The Coq mailing list

[Adam Chlipala <adamc AT hcoop.net>]

Jeffrey Harris wrote:
> I am aware that having the special rule that members of type Prop 
> can't be used for computation is useful for efficiency and for 
> extracting programs, but I was curious as to whether there was any 
> "purely mathematical" (sorry, I know that's not very precise) reason 
> for having this restriction. The same for Set. More specifically, if 
> the Calculus of Inductive Constructions were implemented solely with 
> sorts Type(0), Type(1), etc., what would be the differences between 
> that implementation and the implementation with Set and Prop?

The important difference of [Prop] vs. [Type] is that [Prop] is 
impredicative: you may define a [Prop] by quantifying over all [Prop]s.  
This is a natural thing to do, even in basic theorems about 
"propositional" logic, like this:
   forall P : Prop, P -> ~~P
This statement is itself a [Prop].  If you used [Type] instead of [Prop] 
everywhere (both in this statement and in the standard library), then 
the statement would exist at a higher universe level than the universe 
it quantifies over, so it wouldn't apply to itself.

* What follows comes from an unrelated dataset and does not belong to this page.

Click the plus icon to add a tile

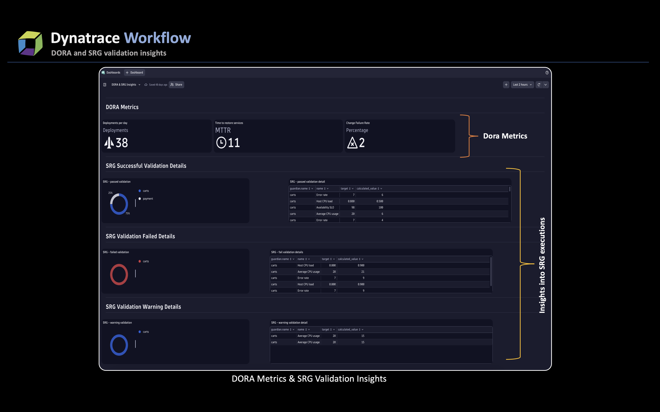coord(506,85)
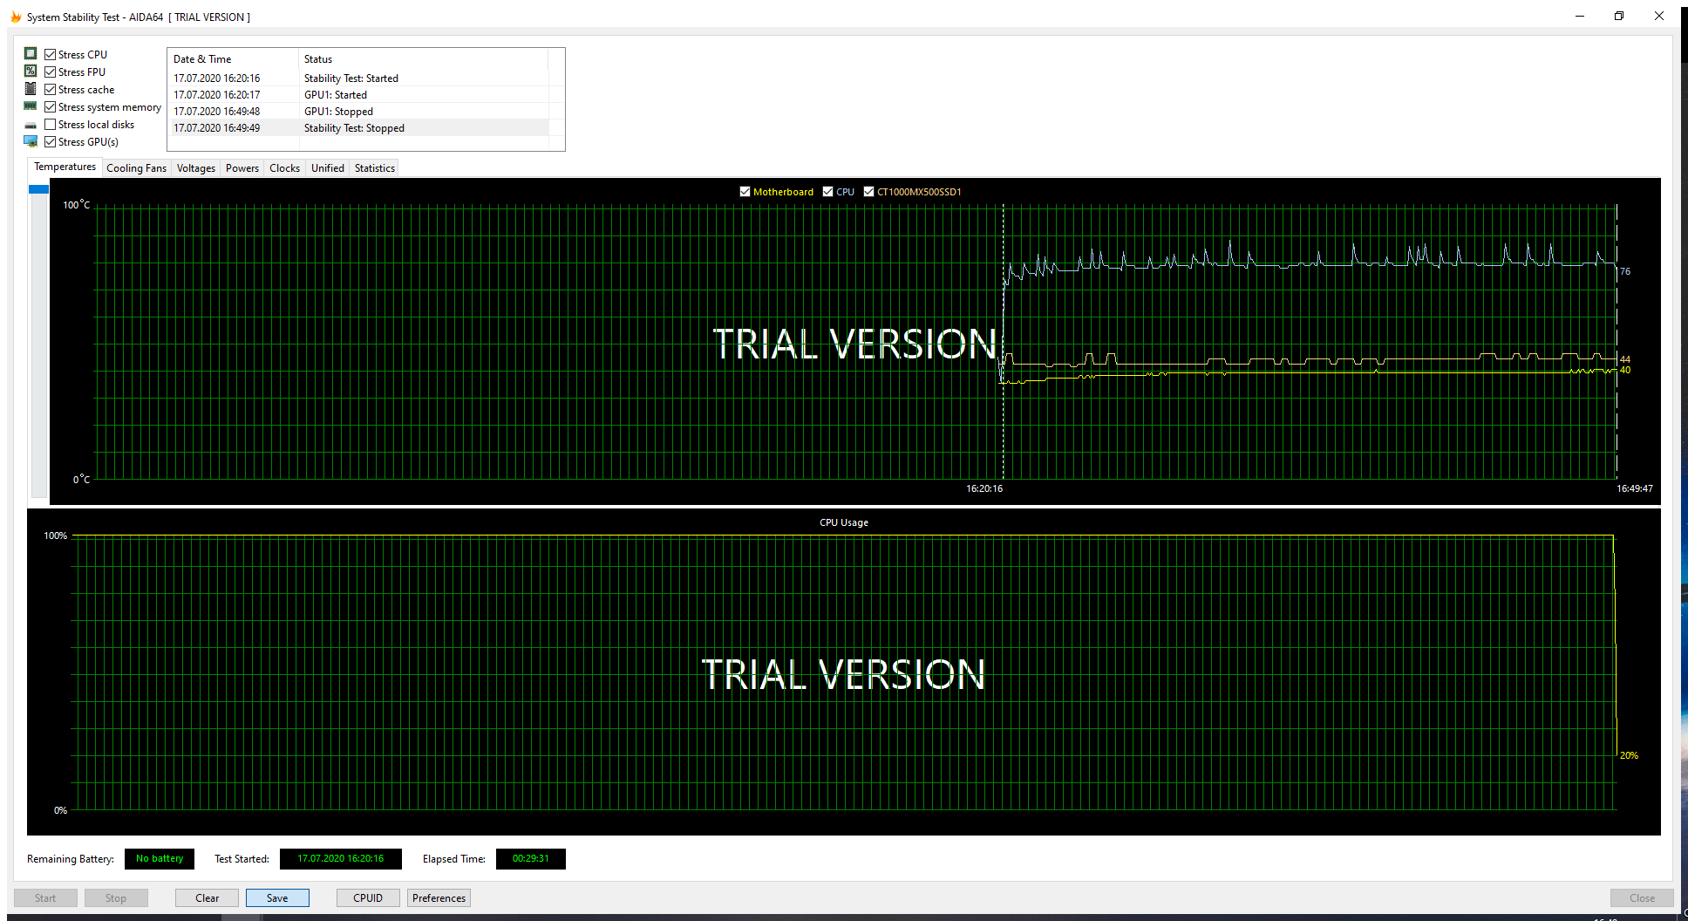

To me, this justification is separate from the extraction restrictions 
that you asked about.  I think [Prop] (as opposed to impredicative 
[Set]) exists solely to enable extraction of efficient programs, so 
there's not so much detective work required about its justification as 
your question suggests.  Impredicativity in a type without [Prop]'s 
restrictions _is_ inconsistent with some popular classical axioms, so 
there's another reason.

> Also, do you know of any paper which describes the CIC system with the 
> only sorts being the Type(n)'s?

I think I've heard that Agda is purely predicative, but I might be wrong.